*** Exercise data ***

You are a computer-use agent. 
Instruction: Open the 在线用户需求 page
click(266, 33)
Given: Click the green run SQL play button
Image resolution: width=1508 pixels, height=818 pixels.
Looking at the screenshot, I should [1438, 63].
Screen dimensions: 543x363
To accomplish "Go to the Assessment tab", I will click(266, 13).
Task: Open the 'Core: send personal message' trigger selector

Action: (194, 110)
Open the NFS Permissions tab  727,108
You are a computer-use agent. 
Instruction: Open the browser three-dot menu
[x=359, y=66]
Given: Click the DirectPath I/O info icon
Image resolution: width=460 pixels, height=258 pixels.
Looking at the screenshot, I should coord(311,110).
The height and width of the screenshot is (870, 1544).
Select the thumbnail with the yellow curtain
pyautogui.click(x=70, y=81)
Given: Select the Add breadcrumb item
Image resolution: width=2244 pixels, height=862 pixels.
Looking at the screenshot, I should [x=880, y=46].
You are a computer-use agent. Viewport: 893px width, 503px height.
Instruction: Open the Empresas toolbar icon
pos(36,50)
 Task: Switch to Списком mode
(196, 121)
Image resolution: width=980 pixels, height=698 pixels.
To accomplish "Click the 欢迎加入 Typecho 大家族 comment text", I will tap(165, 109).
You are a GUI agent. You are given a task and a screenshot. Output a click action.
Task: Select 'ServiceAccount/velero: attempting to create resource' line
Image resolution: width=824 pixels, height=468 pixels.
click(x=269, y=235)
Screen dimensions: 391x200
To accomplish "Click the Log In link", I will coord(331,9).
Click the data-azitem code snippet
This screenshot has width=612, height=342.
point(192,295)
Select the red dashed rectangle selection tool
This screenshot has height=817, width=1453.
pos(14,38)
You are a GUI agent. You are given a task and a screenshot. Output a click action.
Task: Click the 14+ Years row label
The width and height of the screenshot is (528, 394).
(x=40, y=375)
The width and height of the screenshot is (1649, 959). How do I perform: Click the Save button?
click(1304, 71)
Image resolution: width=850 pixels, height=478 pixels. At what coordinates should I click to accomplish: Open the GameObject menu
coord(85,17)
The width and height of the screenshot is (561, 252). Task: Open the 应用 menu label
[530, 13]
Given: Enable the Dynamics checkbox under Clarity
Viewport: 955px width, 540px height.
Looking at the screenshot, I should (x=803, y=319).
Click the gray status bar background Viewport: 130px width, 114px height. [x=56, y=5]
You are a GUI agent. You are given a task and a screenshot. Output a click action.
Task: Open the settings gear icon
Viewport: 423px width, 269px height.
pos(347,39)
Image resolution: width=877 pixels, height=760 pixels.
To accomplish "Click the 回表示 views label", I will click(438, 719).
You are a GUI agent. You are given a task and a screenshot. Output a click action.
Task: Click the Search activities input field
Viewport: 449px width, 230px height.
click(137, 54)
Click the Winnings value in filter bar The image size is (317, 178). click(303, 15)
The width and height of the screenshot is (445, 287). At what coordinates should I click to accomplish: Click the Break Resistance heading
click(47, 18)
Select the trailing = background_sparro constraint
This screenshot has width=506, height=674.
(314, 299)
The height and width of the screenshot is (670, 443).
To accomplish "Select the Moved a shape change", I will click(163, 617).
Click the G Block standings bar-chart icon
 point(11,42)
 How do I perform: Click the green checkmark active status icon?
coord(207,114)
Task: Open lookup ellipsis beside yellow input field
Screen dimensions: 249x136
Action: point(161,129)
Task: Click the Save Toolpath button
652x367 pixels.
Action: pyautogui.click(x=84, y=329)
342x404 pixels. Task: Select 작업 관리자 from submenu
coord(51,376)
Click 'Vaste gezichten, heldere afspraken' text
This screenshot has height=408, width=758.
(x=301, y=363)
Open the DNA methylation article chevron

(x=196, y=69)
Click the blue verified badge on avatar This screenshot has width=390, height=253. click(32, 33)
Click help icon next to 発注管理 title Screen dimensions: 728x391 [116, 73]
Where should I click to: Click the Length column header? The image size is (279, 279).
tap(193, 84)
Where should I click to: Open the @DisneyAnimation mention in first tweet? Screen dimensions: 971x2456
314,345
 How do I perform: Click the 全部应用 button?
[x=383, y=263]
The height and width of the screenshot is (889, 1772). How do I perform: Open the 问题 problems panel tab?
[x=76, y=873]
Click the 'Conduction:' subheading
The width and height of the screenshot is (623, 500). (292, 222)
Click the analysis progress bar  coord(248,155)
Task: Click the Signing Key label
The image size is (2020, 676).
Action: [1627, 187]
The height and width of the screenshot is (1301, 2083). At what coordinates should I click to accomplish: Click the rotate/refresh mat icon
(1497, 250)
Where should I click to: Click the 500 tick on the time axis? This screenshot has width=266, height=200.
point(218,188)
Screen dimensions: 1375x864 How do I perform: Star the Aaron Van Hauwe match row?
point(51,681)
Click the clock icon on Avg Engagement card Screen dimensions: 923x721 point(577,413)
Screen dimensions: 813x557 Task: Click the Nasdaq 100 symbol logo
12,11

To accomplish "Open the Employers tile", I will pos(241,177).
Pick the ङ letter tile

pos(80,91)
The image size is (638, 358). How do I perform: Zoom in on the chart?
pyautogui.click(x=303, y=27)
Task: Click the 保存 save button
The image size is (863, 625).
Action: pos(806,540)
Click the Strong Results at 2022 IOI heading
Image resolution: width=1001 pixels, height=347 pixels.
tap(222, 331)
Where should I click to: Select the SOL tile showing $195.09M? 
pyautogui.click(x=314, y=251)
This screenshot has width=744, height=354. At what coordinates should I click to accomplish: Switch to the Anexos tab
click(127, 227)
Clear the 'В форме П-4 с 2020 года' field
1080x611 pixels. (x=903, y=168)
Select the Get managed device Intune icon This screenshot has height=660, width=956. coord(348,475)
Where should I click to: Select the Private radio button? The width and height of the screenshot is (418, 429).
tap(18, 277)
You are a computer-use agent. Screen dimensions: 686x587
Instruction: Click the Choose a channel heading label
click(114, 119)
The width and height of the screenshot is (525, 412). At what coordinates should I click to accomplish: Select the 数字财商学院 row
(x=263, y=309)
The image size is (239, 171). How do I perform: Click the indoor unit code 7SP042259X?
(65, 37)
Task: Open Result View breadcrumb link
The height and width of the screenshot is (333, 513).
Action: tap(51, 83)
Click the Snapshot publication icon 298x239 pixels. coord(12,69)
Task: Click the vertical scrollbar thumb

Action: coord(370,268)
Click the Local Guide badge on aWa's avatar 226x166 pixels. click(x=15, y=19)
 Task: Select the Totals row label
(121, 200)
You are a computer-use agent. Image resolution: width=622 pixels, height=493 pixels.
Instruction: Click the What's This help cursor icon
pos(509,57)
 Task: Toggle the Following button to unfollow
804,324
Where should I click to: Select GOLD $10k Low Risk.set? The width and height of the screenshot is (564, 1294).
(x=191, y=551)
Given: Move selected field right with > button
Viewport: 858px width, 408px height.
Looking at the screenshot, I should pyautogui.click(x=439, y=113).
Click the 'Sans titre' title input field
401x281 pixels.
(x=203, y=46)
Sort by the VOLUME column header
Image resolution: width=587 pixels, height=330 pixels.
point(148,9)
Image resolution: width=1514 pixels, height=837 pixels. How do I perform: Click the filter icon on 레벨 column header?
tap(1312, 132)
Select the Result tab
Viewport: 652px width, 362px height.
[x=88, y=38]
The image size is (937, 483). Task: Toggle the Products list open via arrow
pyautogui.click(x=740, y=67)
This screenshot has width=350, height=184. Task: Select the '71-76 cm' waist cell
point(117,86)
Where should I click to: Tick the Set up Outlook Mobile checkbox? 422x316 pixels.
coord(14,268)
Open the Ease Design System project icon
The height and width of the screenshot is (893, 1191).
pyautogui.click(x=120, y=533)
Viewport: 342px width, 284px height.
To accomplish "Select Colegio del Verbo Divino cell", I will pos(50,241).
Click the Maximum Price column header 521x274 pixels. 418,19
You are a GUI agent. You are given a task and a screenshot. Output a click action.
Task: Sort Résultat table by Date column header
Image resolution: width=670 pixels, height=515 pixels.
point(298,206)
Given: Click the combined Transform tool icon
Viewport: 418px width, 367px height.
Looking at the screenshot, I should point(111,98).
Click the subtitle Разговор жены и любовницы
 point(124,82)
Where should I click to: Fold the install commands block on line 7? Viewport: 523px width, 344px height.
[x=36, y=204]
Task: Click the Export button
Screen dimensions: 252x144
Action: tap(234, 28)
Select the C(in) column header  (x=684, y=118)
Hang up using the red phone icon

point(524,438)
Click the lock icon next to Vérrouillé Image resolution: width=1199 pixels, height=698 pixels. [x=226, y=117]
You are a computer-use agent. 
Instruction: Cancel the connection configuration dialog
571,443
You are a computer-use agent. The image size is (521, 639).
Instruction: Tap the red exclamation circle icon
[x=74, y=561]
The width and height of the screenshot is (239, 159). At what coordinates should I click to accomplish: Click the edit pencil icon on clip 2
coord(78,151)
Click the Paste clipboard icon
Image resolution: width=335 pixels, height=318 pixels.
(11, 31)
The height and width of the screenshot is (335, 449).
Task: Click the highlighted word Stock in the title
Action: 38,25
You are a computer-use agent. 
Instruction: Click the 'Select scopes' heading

*** End of Exercise data ***

Work to complete
Of the lines above, copy each that contains "badge".

Written answer
Click the blue verified badge on avatar This screenshot has width=390, height=253. click(32, 33)
Click the Local Guide badge on aWa's avatar 226x166 pixels. click(x=15, y=19)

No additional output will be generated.